What do the following terms have in common?

Annular tear
Internal disc disruption
Degenerative joint disease
Adult spondylolysis
Lumbar disc disease
Back sprain/strain
Facet syndrome


Their answer?

"These terms are commonly used to describe the cause of low back pain.  However, scientific studies have not been able to show a connection between these diagnoses and back symptoms."

This doesn't mean that none of these conditions can cause back pain.  It simply means that we have not been able to prove it.  It means that you may have degenerative disc disease or arthritis or spondylolisthesis visible on a scan or x-ray but those abnormalities may have nothing to do with your pain.

Fortunately, there is still an approach that makes sense.  After a good initial evaluation, the physician makes a sure you don't have something serious such as a tumor, infection, new fracture, pancreatitis or peptic ulcer disease (these can masquerade as back pain), rheumatoid arthritis (or one of its many variants), etc.  This may require an imaging study but often it does not.  Next, are you one of the 15% of patients with a definable source of pain (for example a limbar disc herniation causing leg pain)?  If not, you fall into the 85% group-those patients with nonspecific back or neck pain.

These patients often have symptoms of pain or tingling into the arms or legs.  But the exact pain generator is obscure.

It is hard to live with uncertainty.  But that is where the current state-of-the-art is with spinal pain.

One piece of good news is that exercise seems to be effective regardless of the diagnosis (click here for reference).  As patients get into better condition, they usually feel better and are able to do more.  The evidence is pretty clear on this point: Rest and inactivity don't work on chronic spine pain.  Instead, inactivity promotes diffuse atrophy, stiffness, and more pain in a downward spiral.

For those contemplating an exercise program a few key points need to be made.  First, "effective" exercise for chronic spinal pain is not easy - it requires real effort and patience.

Some get worse before they get better. Nevertheless, even if the pain increases initially, patients, provided they are properly supervised, rarely cause any harm to the spine.  A neck or low back that has been painful for a long time can be likened to a rusty gate.  The first few swings are creaky and lurching.  A few more swings and the movement gets easier.  More swings eventually lead to a smoothly functioning gate.  Spinal movement against resistance is like adding oil to the rusty gate.

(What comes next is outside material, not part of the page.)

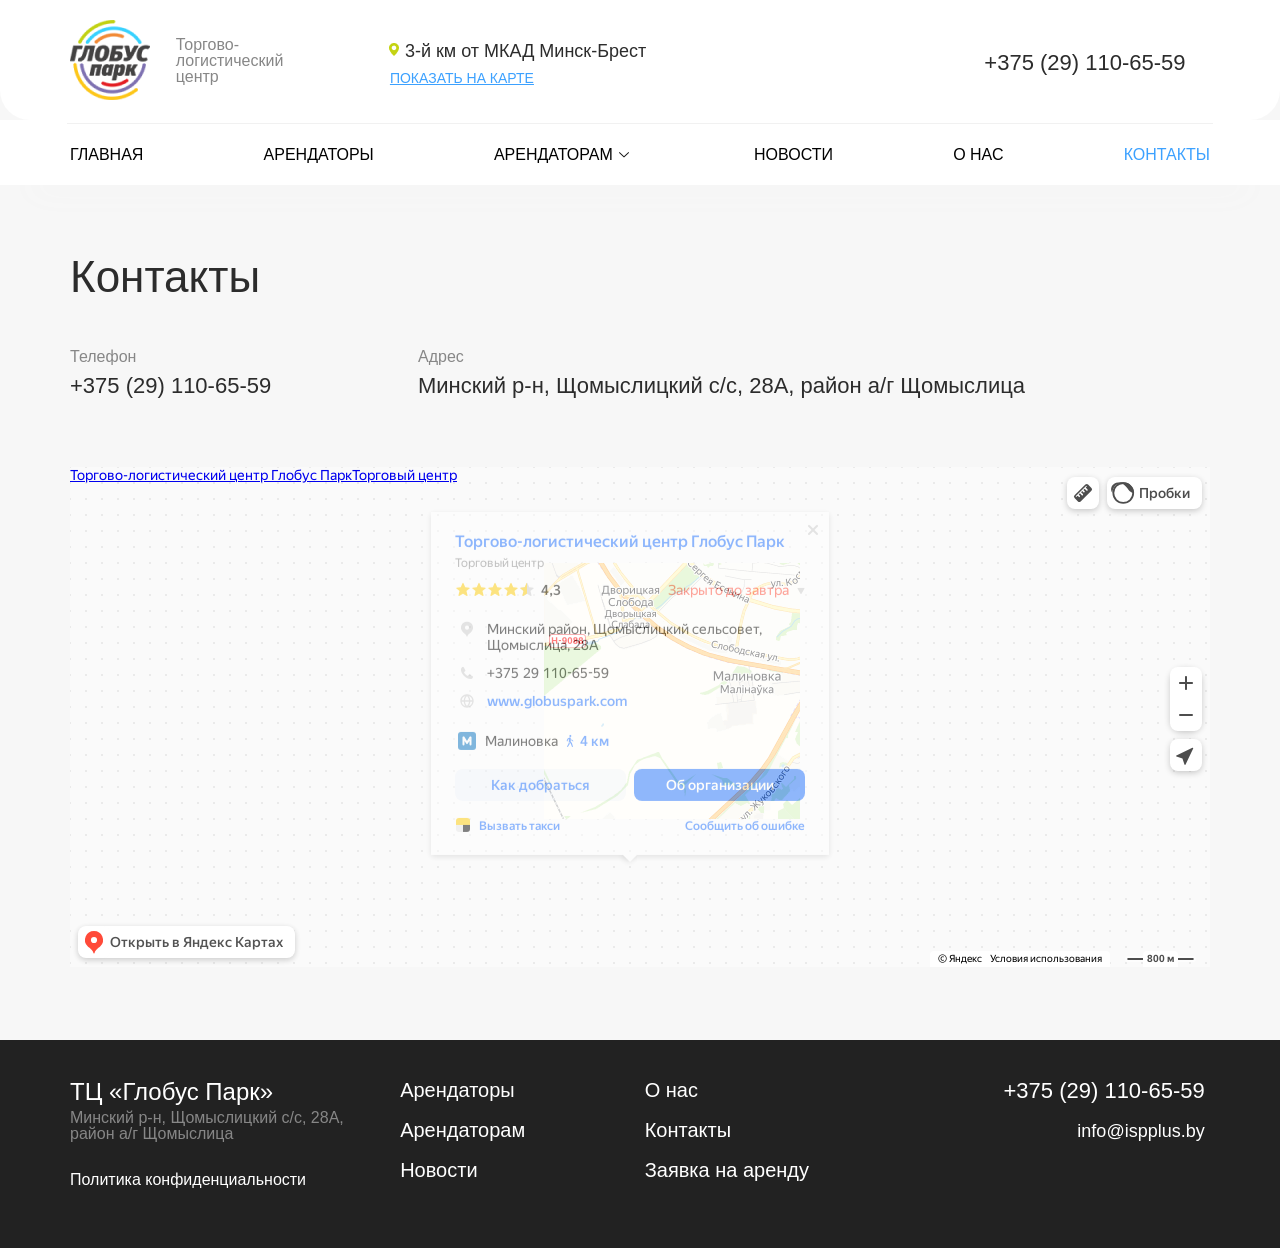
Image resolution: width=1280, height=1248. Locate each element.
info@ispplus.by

Maybe the most important result from strengthening the neck or the low back relates to recovery time.  Even a spine optimized for strength, flexibility, and endurance can experience pain.  But recovery is much faster.  For example, after a large snowfall you grudgingly pick up a shovel and head out to battle the latest 12 inches.  You get sore.  But you have been diligent about maintaining your spinal fitness so the next day you are back to normal.  A weak, stiff spine cannot recover like a strong, flexible one.

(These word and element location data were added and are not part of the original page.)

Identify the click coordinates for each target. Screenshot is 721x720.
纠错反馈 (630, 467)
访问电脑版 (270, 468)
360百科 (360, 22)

Below are a few conditions you may have heard about but don't fully understand.  Most respond well to the right kind of exercise.  Don’t be alarmed if your PNBC physician has a different opinion than what is expressed below.  Our opinions are based on our experience in treating over 75,000 patients and on our interpretation of the scientific evidence.  However, we want all patients to be as informed as possible so they can be active participants in their own care.  As stated above, there are great differences of opinion about matters pertaining to the spine.  Digesting the information below will help you to ask better questions and wade through what can often be a confusing picture.

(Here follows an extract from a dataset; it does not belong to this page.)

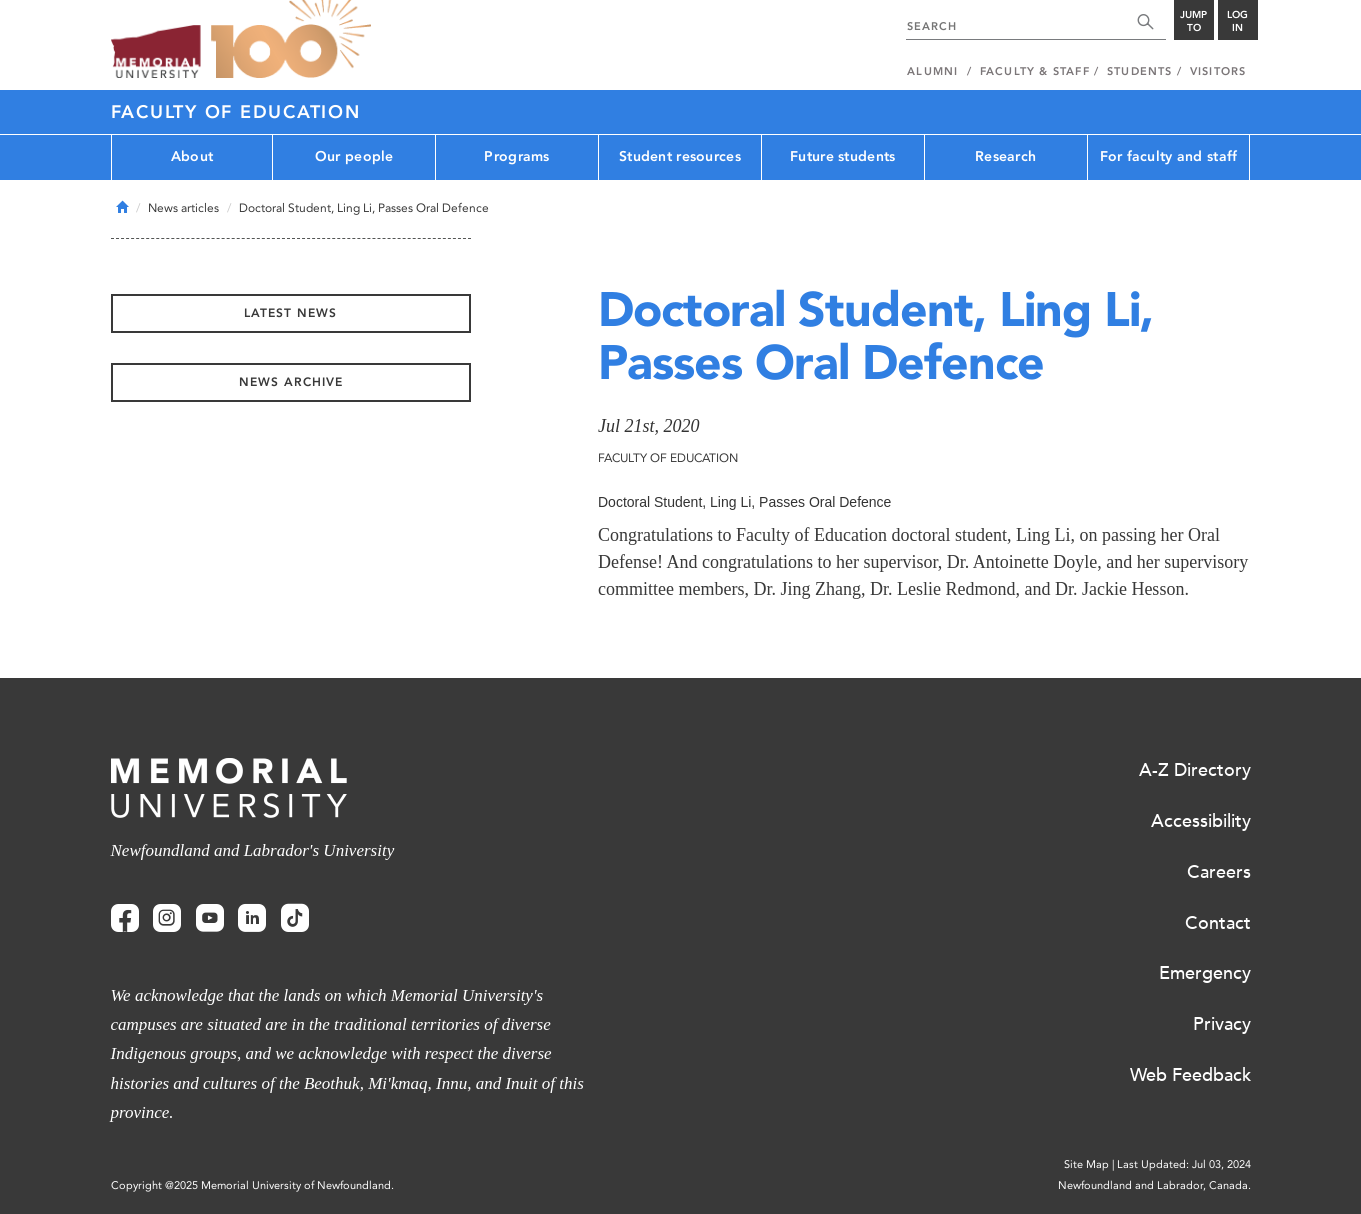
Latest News (290, 313)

Spondylolysis/ Spondylolisthesis

spinal stenosis

Scheuermann’s disease/ Juvenile Disc Disease


Degenerative disc disease

Herniated/ruptured/protruding/bulging disc

Sacroiliac joint dysfunction

Spinal abnormalities such as an extra lumbar vertebra or an extra sacral bone

Piriformis Syndrome

The purpose of this section is to educate readers so they can make a more informed decision about their own care.  Don't just be an observer.  Be an active participant.  Ask a lot of informed questions.  There are many different treatments for spinal pain.  Arm yourself with knowledge before you make your choice.